To that end, this weekend California Gov. Jerry Brown signed legislation requiring Californian police departments to collect and publicize the racial makeup of all those they interact with, according to the Los Angeles Times.

The law was written by Assemblywoman Shirley Weber in response to police shootings of unarmed black men, with the goal of protecting people of color from racial profiling. But many law enforcement organizations and individuals are pushing back.  “It’s a terrible piece of legislation,” said Lt. Steve James, president of the Long Beach Police Officers Assn, to the LA Times. His sentiments reflected those of many officers who feel this law will just add more work to their plates. “We have contact with the public all the time that requires no documentation, no paperwork,” he said. “Now, the amount of time we have to spend doing documentation and paperwork has gone up. The time doing menial tasks has gone up.”

James also argued that the law was unnecessary because there is no racial profiling. To which POCs were like,


Data collected by the attorney general’s office does not support James’ claims. Six percent of Californians are African-Americans, but they account for 17 percent of arrests, according to The Associated Press.

AB953 not only requires police officers to identify the races of those they stop, they also have to explain why they were stopped and if the interaction ended in an arrest or citation.
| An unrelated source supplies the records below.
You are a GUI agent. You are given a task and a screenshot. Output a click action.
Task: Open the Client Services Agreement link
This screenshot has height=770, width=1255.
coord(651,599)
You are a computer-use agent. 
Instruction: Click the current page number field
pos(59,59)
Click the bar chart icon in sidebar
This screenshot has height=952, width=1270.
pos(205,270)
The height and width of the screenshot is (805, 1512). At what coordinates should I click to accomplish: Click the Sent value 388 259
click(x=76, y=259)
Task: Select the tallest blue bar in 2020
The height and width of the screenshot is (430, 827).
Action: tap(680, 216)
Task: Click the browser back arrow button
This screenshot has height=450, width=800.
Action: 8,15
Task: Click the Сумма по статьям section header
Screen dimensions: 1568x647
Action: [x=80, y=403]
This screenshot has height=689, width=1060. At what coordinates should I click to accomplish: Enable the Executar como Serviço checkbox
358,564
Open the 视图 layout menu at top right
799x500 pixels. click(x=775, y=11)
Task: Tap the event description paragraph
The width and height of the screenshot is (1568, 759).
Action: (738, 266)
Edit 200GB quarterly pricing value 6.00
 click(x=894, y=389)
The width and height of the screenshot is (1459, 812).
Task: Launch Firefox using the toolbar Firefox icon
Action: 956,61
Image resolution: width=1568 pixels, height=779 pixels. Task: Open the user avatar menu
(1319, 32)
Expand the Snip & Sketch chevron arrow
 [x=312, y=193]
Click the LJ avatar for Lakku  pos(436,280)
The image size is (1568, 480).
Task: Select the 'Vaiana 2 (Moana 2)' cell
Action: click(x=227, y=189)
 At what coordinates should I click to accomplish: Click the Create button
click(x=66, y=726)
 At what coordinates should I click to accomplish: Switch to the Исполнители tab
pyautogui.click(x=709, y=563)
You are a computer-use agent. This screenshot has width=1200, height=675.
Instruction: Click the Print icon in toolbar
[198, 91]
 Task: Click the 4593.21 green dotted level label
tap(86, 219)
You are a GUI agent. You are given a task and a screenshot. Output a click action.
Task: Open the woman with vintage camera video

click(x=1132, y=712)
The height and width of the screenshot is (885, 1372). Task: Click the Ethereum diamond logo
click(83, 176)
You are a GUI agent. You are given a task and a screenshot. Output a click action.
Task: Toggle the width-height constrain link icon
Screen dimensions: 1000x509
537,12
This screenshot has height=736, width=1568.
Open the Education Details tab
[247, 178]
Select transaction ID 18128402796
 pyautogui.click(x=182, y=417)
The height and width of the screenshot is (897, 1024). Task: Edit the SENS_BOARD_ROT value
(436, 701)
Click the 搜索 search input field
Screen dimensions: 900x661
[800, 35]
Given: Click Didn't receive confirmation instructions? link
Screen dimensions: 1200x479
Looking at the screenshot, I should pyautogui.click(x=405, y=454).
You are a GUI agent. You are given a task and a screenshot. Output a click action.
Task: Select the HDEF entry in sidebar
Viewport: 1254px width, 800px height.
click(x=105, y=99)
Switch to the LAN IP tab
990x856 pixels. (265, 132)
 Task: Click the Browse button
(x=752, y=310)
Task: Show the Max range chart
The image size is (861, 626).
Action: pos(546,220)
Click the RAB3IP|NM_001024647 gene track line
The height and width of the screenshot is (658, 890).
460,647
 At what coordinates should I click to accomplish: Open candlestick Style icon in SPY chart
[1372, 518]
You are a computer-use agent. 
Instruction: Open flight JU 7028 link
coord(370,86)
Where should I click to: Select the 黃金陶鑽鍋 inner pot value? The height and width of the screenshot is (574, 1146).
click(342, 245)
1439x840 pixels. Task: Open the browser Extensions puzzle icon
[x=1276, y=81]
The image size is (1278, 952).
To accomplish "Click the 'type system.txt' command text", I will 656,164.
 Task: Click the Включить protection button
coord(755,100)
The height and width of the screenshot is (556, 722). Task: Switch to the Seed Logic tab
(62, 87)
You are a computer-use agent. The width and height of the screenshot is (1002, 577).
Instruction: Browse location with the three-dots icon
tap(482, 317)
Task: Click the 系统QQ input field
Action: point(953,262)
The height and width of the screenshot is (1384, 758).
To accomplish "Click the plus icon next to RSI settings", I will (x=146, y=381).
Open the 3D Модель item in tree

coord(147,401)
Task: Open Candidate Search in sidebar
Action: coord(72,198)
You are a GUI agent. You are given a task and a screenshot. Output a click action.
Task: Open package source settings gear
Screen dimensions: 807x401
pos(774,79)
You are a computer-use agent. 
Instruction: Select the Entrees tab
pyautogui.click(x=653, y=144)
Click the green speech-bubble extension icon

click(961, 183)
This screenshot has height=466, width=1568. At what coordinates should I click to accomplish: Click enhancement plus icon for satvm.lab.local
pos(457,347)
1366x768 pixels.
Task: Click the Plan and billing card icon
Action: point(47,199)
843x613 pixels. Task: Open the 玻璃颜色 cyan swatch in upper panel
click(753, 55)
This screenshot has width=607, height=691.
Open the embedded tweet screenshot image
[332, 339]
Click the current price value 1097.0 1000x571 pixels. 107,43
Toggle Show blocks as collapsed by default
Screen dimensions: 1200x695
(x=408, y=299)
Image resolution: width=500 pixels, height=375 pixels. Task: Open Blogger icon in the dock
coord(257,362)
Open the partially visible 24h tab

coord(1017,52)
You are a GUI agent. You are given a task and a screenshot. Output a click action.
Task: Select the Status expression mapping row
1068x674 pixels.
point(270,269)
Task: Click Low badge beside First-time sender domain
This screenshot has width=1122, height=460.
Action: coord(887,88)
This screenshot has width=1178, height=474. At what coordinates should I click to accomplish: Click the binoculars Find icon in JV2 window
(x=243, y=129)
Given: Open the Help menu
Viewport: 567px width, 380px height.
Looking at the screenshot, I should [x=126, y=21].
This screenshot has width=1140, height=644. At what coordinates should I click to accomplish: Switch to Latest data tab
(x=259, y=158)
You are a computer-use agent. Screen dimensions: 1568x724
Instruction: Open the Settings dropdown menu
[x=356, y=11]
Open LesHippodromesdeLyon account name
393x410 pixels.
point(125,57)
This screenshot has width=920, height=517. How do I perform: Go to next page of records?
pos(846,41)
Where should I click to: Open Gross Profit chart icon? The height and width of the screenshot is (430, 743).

The attorney general will also need to start an advisory board to further look into the issue of racial profiling, and to give officers the tools to avoid doing it in the future. The law will go into effect by April 2019 for bigger departments, and by April 2023 for everyone.

Because of last year’s shooting death of 18-year-old Michael Brown by a police officer, 40 bills have been proposed across 24 states to deal with this issue.